EXCERPTED TEXT:
View mode: basic / threaded / horizontal-split · Log in · Help
September 30, 2009
Re: Null references redux
Wed, 30 Sep 2009 12:05:29 -0400, Jeremie Pelletier thusly wrote:

> Don wrote:
>> Greater risks come from using more complicated algorithms. Brute-force
>> algorithms are always the easiest ones to get right <g>.
> 
> I'm not sure I agree with that. Those algorithms are pretty isolated and
> really easy to write unittests for so I don't see where the risk is when
> writing more complex algorithms, it's obviously harder, but not riskier.

Do you recommend writing larger algorithms like a hard real-time 
distributed (let's say e.g. for 100+ processes/nodes) garbage collector 
or even larger stuff like btrfs or ntfs file system drivers in assembly? 
Don't you care about portability? Of course it would be nice to provide 
optimal solution for each platform and for each use case, but 
unfortunately the TCO thinking managers do not often agree.
September 30, 2009
Re: Null references redux + Cyclone
Saaa wrote:
> Andrei Alexandrescu wrote
>> I wonder whether this would be a good topic for TDPL. Currently I'm 
>> thinking it's too low-level. I do plan to insert a short section about 
>> implementation, just not go deep inside the object model.
>>
>> Andrei
> 
> I'd really love to see more about implementations as it makes me twitch
> to use something I don't really know the impact of.
> 
> As for using diagrams and other visual presentations:
> Please use them as much as possible;
> e.g. Pointers without arrows is like a film without moving pictures :)

I do have the clasic arrow drawings that illustrate how reference 
semantics works, but by and large I'm not talented with drawing. If 
anyone in this group has such an inclination and would want to 
collaborate with me on the book, let me know. Send me your portfolio :o).

Andrei
September 30, 2009
Re: Null references redux
language_fan wrote:
> Wed, 30 Sep 2009 12:05:29 -0400, Jeremie Pelletier thusly wrote:
> 
>> Don wrote:
>>> Greater risks come from using more complicated algorithms. Brute-force
>>> algorithms are always the easiest ones to get right <g>.
>> I'm not sure I agree with that. Those algorithms are pretty isolated and
>> really easy to write unittests for so I don't see where the risk is when
>> writing more complex algorithms, it's obviously harder, but not riskier.
> 
> Do you recommend writing larger algorithms like a hard real-time 
> distributed (let's say e.g. for 100+ processes/nodes) garbage collector 
> or even larger stuff like btrfs or ntfs file system drivers in assembly? 
> Don't you care about portability? Of course it would be nice to provide 
> optimal solution for each platform and for each use case, but 
> unfortunately the TCO thinking managers do not often agree.

Why does everyone associate complexity with assembly? You can write a 
more complex algorithm in the same language as the original one and get 
quite a good performance boost (ie binary search vs walking an array). 
Assembly is only useful to optimize when you found the optimal algorithm 
and want to lower its overhead a step further.

I don't recommend any language anyways, the base algorithm is often 
independent of its implementation language, be it implemented in C#, D 
or assembly its gonna do the same thing at different performance levels.

GIVEN INFORMATION:
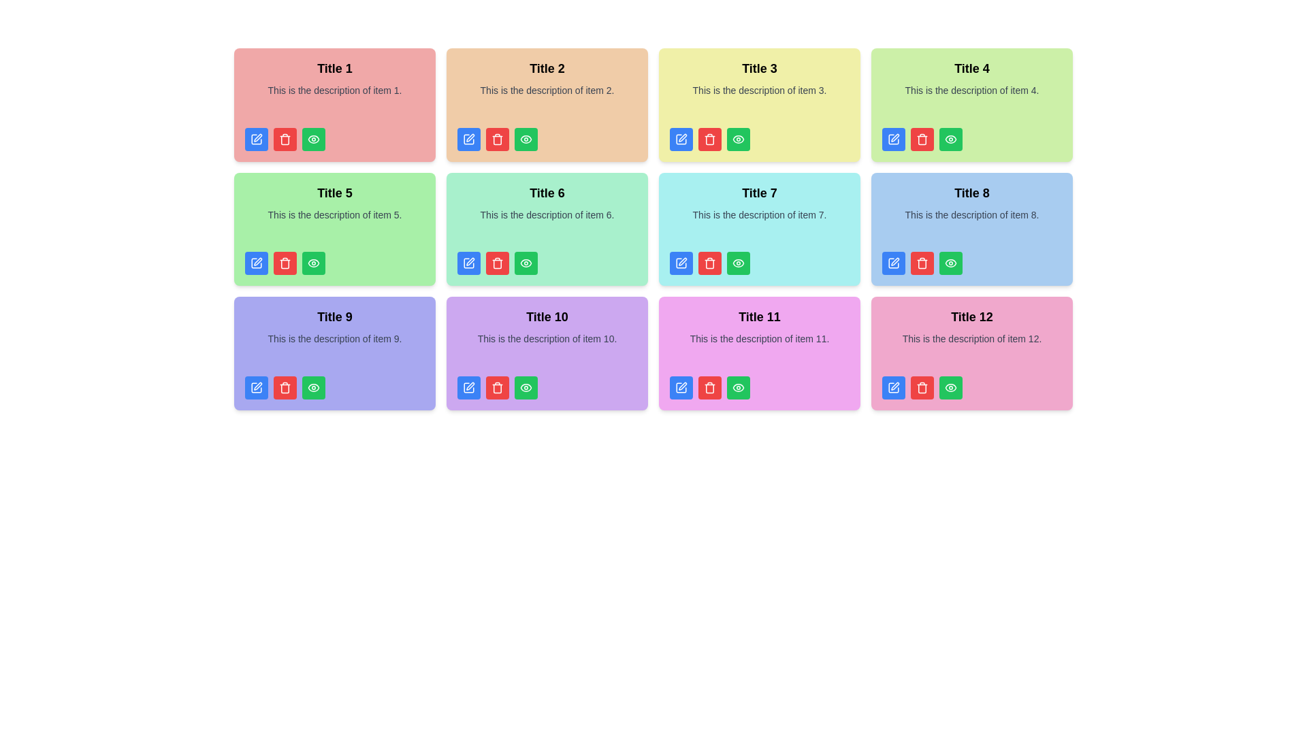 Image resolution: width=1307 pixels, height=735 pixels. I want to click on description text that states 'This is the description of item 7.' located within a blue rectangular card underneath the title 'Title 7', so click(759, 225).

GOAL 1: Repeat a passage of the forum thread word for word, starting at the words "Why does everyone" and ending after "walking an array).".
GOAL 2: In the forum thread, what example is offered of a more complex algorithm that runs faster than walking an array?
The material above comes from a different source than the thread.

FINAL RESULT 1:
Why does everyone associate complexity with assembly? You can write a 
more complex algorithm in the same language as the original one and get 
quite a good performance boost (ie binary search vs walking an array).

FINAL RESULT 2: Binary search.